YouTube's Capture App Opens Direct Route for Video Uploads
YouTube on Monday launched Capture, an app for iPhone and iPod touch that lets people share their videos instantaneously.
The new app is Google's first foray into instant video sharing from mobile devices and an effort to bring more homemade video content into its ecosystem by streamlining the sharing process.
"Clearly, consumers create tons of video on their phones," Avi Greengart, research director for consumer devices at Current Analysis, told TechNewsWorld. "The only thing surprising is that it took so long for Google to build an app for [sharing it]."
Capture allows for instantaneous creation and sharing, making it possible to record an event, edit the video, put in background music, and post it to YouTube in a matter of seconds.
"With YouTube so far, it's always been you shoot a video, upload it to your computer, go to YouTube.com, and then upload it," Alexander Debelov, cofounder and CEO of Virool, told TechNewsWorld. "It's been a multi-step process that requires time and energy on the user's part. This removes a lot of the friction that allows users to upload videos to the Web. It makes this process of uploading videos much easier, and it will increase the number of videos on their platform."
Focus on Creation
Until now, the only iOS YouTube app has been about consuming, not creating, video. That original YouTube app still exists, but the new Capture app, available for free through the iTunes store, lets people record video, do simple editing, and upload their creations instantly to YouTube, Google+, Facebook and Twitter.

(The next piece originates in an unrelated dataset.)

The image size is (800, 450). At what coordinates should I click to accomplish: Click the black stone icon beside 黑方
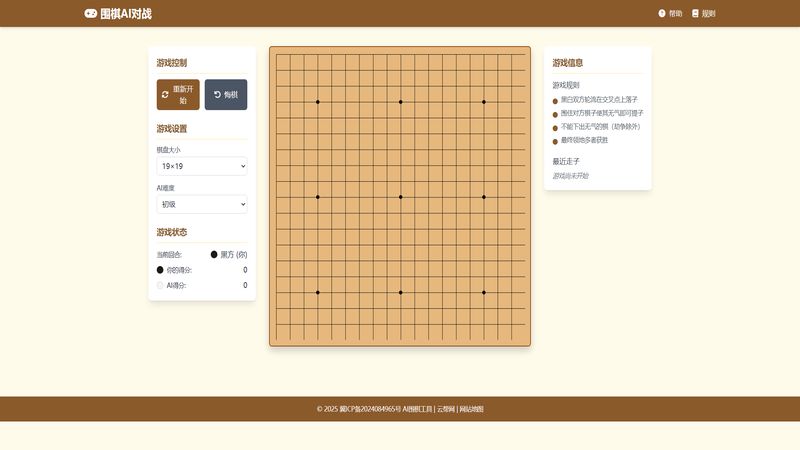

Why did it take so long for Google to enter the mobile sharing arena?
"Part of the thing is that it's only recently that we have networks that are fast enough to upload high-definition video," said Greengart. "It's possible that Google didn't want to put an app like this out until the networks were fast enough to support it."
Why Not Android?
The app is, at the moment, only available for the iPhone and iPod touch, not Google's own Android mobile OS.
"With the Android platform, there are different phones with different cameras and camera quality," said Debelov. "With the iPhone, the camera quality is fairly consistent and fairly good."
Whatever the reasoning behind the iOS-only release, there is likely to be an Android version out before too long.
"The goal here is simply to make video uploading easier, so it's not aimed at any one audience," Peter Jarich, VP of consumer and infrastructure at Current Analysis, told TechNewsWorld. "I wouldn't expect the Android app to take very long."
Capture's iOS release comes on the heels of various app skirmishes between Apple and Google, including the one most recently over Apple Maps vs. Google Maps.
"The story here isn't that it's a greater app or a nice way for folks to record video and post it," said Jarich. "The real angle is we've got this continuing Google vs. Apple thing going on."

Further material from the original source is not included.